Figure 6. Binding of human condensin I complex to the TSS of active genes transcribed by RNAP2 and RNAP3.

(a,b) ChIP-seq profiles of condensin I (using an antibody against NCAPG), RNAP2 (using 8WG16 monoclonal antibody, a) and RNAP3 (using monoclonal antibody against RPC32 subunit, b) in HeLa cells under the indicated conditions. M, cells arrested in prometaphase by nocodazole; Asy, asynchronous cells. Where indicated, the NCAPG subunit was depleted by siRNA treatment (Supplementary Fig. 8a). The upper boxes show the positions of protein-coding genes, and the lower boxes in b indicate the positions of tRNA genes (those within ORFs are shown in purple; others are shown in orange). The four sets of graphs in a and b show ChIP-seq profiles. The y axes of the ChIP-seq profiles indicate the normalized read intensity. Red indicates regions where enrichment determined by ChIP was statistically significant. (c) Distance of condensin I peaks from TSSs. More than 70% of NCAPG-binding sites are localized within ±5 kb of a TSS. (d) Level of condensin I binding during mitosis correlates with level of transcription during interphase. All RefSeq genes were ranked and divided into four equal groups based on their expression levels (high to low) in asynchronous cells, and averaged condensin I binding profiles around the TSS for each group were calculated. (e) Averaged mitotic NCAPG ChIP-seq profiles around tRNA genes. The profile for tRNA genes associated with RNAP3 in asynchronous cells is shown in purple.

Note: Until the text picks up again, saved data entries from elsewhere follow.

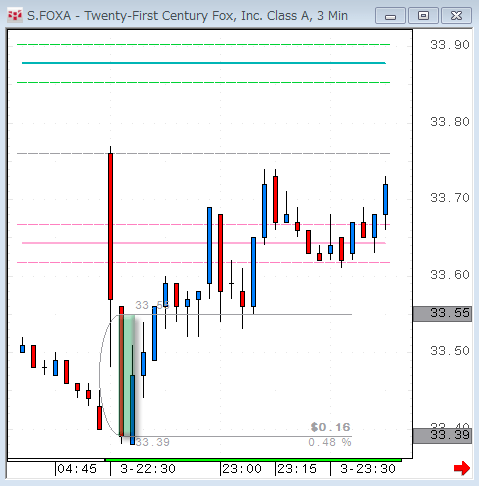The height and width of the screenshot is (486, 479).
Task: Click the 23:15 time axis label
Action: (297, 469)
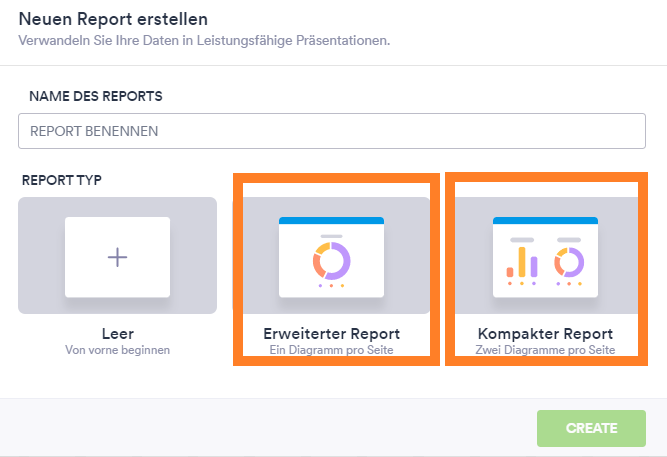Click "Von vorne beginnen" caption
This screenshot has height=457, width=667.
pyautogui.click(x=117, y=350)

Figure 7. Recognition of ssDNA and expulsion of RNAPs from TSSs by human condensin I.

(a) Appearance of RNAP2 ChIP-seq peaks at TSSs in condensin I−depleted cells. Mitotic ChIP-seq profiles of NCAPG and RNAP2 around TSSs (within ±5 kb) were averaged over all RefSeq genes and plotted. The y axis indicates the normalized read density. Profiles of NCAPG and RNAP2 ChIP-seq as well as RNAP2 ChIP-seq in NCAPG-depleted cells are shown. The inset provides a magnified view of the region ±500 bp from the TSS. (b) ChIP-qPCR of RNAP2 (detected by monoclonal antibody 8WG16) and active RNAP2 (phosphorylated at Ser2 in the C-terminal domain repeats, pS2). The NCAPG condensin I subunit and TTF2 were depleted by siRNA treatment, both individually and in combination. Binding to two gene loci (BRD2 and RPL13) was measured at the TSS, TTS and midpoint of the gene (gene body). NCAPG knockdown promoted binding of RNAP2 at the TSS, but not at the gene body or TTS, indicating that condensin I depletion is insufficient to de-repress mitotic gene expression. (c) Appearance of RNAP3 ChIP-seq peaks at the TSS of tRNA genes in condensin I-depleted cells. Averaged mitotic RNAP3 ChIP-seq profiles around tRNA genes in control and NCAPG-depleted cells are shown. (d) Treatment of condensin I-bound DNA fragments with nuclease P1. DNA fragments purified using NCAPG ChIP were treated with P1 on beads and then eluted and measured by qPCR. Condensin I-bound DNA was sensitive to P1 nuclease. NS represents a non-condensin-binding site (as a control). (e) Selective binding of condensin I to TSSs adjacent to CGIs. More than 90% of the condensin I binding sites adjacent to TSSs were located close to CGIs (within 1 kb, red). Such CGI-associated TSSs account for only ∼60% of TSSs in the genome, indicating an ∼9.6-fold enrichment of CGI-associated TSSs compared with non-CGI TSSs (blue) in condensin I−binding sites. Error bars in this figure represent s.d. (n=3, technical replicates in qPCR). Ctrl, control.

Figure 8. A model for physiological functions of condensin.

At actively transcribed loci, condensin restores ssDNA produced during transcription to double-stranded DNA (dsDNA). This elimination of unwound DNA is a prerequisite for introducing global positive supercoiling ((+)SC) into DNA, which is presumably another physiological role of condensin and is executed at all regions along the chromosome (chr.) arms. (+)SC is expected to promote chromosome compaction and resolution, thereby contributing to assembly of condensed chromosomes.